1825-2025 : Deux siècles d'injustice – Haïti, la rançon de l'indépendance et les racines de l’effondrement social.


En 1825, à peine deux décennies après avoir arraché son indépendance par les armes, Haïti fut contraint par la France à verser une rançon colossale : 150 millions de francs en échange de la « reconnaissance » de son indépendance. Cette somme astronomique, imposée sous la menace d'une flotte militaire française, est aujourd’hui considérée comme l’un des actes les plus cyniques du néocolonialisme.
 

  Un fardeau financier aux conséquences durables

 Pour rembourser cette dette, l’État haïtien a contracté des emprunts à des taux exorbitants auprès de banques françaises. Pendant plus d’un siècle, la majeure partie des ressources du pays a été absorbée par le paiement de cette dette dite « de l’indépendance ». Ce tribut injuste a vidé les caisses publiques, empêché les investissements dans l’éducation, la santé, l’infrastructure et l’agriculture, et a freiné la construction d’un État solide. 

  Une inégalité sociale fabriquée 

L’effort de remboursement a engendré une concentration des richesses entre les mains d’une minorité proche du pouvoir, souvent liée aux anciens planteurs ou aux intérêts étrangers. Pendant que les masses rurales descendants d’anciens esclaves étaient laissées pour compte, les élites haïtiennes, elles, se sont urbanisées, enrichies et parfois compromises avec les puissances extérieures. Ainsi, cette rançon a contribué à créer une fracture sociale durable entre riches et pauvres, entre ville et campagne, entre dominants et dominés. 

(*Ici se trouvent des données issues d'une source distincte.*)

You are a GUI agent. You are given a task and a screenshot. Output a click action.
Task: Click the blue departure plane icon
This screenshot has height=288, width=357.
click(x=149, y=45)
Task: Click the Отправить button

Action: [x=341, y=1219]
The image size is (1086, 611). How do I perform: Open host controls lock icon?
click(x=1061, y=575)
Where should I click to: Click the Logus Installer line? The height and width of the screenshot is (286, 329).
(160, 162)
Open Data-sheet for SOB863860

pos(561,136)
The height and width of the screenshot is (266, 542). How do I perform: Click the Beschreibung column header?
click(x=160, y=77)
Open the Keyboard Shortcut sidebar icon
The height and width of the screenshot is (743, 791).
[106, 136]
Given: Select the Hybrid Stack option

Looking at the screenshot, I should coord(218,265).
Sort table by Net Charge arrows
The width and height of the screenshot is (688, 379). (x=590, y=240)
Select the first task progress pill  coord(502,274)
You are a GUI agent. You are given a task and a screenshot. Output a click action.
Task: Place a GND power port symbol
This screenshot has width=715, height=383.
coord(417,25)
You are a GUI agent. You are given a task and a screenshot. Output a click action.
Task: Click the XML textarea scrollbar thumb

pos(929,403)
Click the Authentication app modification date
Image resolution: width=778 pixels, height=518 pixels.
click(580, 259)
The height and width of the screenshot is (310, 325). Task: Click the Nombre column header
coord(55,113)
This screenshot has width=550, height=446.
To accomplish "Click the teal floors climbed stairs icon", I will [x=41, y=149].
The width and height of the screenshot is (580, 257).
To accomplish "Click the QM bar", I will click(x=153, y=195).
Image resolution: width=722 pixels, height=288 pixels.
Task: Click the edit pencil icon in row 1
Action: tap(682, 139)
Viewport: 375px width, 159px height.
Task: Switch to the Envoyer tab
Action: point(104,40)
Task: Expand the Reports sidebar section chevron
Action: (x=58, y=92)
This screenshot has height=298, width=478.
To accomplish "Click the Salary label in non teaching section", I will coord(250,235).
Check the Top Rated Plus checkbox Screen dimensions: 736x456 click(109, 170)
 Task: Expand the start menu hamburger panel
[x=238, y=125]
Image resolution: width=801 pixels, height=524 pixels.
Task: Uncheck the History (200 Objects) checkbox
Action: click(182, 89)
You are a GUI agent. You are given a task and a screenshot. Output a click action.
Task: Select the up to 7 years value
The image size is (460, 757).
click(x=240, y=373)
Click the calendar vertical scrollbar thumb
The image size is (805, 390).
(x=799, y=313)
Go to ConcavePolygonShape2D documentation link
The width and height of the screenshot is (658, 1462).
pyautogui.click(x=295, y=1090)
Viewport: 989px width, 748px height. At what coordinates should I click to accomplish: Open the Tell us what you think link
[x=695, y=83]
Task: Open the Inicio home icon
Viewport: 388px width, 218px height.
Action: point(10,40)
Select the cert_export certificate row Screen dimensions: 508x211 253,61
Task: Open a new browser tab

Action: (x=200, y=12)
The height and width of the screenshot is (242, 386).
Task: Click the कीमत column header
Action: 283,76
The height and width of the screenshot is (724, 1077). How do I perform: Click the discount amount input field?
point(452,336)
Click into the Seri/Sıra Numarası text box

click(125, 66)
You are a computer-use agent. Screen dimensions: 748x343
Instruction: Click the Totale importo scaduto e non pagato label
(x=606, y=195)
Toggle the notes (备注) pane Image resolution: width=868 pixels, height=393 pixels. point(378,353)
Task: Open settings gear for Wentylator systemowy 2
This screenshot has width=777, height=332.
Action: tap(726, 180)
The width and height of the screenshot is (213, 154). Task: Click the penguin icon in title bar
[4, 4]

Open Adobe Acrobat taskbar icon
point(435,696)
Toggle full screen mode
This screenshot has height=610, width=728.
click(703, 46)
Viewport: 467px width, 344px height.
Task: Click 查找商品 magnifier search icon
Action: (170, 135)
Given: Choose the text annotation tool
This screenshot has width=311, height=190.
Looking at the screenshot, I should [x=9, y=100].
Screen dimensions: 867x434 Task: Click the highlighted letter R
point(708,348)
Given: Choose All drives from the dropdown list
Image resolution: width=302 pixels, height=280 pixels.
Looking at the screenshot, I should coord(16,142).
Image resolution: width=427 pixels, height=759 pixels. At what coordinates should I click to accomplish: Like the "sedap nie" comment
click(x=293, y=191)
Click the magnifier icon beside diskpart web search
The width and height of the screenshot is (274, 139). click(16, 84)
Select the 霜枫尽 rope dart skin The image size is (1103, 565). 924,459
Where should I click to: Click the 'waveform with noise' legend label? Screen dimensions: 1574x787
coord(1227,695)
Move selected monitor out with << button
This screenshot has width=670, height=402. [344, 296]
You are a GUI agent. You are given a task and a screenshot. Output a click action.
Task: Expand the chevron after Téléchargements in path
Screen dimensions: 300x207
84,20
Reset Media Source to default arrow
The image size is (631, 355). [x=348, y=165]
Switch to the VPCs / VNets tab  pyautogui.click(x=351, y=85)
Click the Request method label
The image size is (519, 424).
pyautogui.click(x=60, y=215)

  L’effondrement de l’État haïtien

 Privé de ressources, miné par la corruption et les luttes internes pour le pouvoir, l’État haïtien s’est affaibli. Les institutions n’ont jamais pu s’enraciner solidement. L’autorité de l’État a souvent été contestée ou instrumentalisée, et la méfiance du peuple envers ses dirigeants s’est enracinée. À cela s’ajoute l’ingérence internationale constante, souvent justifiée par l’incapacité de l’État à assurer ses fonctions une incapacité elle-même héritée d’une dette injuste.

  L’heure de la restitution 

D'après la Plateforme Haïtienne de Plaidoyer pour un Développement Alternatif (PAPDA) deux siècles plus tard, l’heure est venue pour toutes les couches sociales haïtiennes: étudiants, paysans, ouvriers, intellectuels, de réclamer justice. La France, qui s’est enrichie sur le dos d’un peuple libre, doit restituer cette rançon, avec intérêts. Une dette selon des chercheurs et économistes haïtiens équivalant à des montants allant jusqu’à 115 milliards de dollars si l’on inclut les pertes de développement, d’infrastructure et d’accumulation de capital sur deux siècles.

Ce n’est pas seulement une question d’argent : c’est une question de réparation historique, de dignité et de mémoire. Ce geste permettrait enfin à Haïti de penser une reconstruction sur des bases plus justes et autonomes. 

L’Histoire ne peut être changée, mais elle peut être réparée. Il appartient au peuple haïtien de se lever, uni, pour exiger ce qui lui est dû.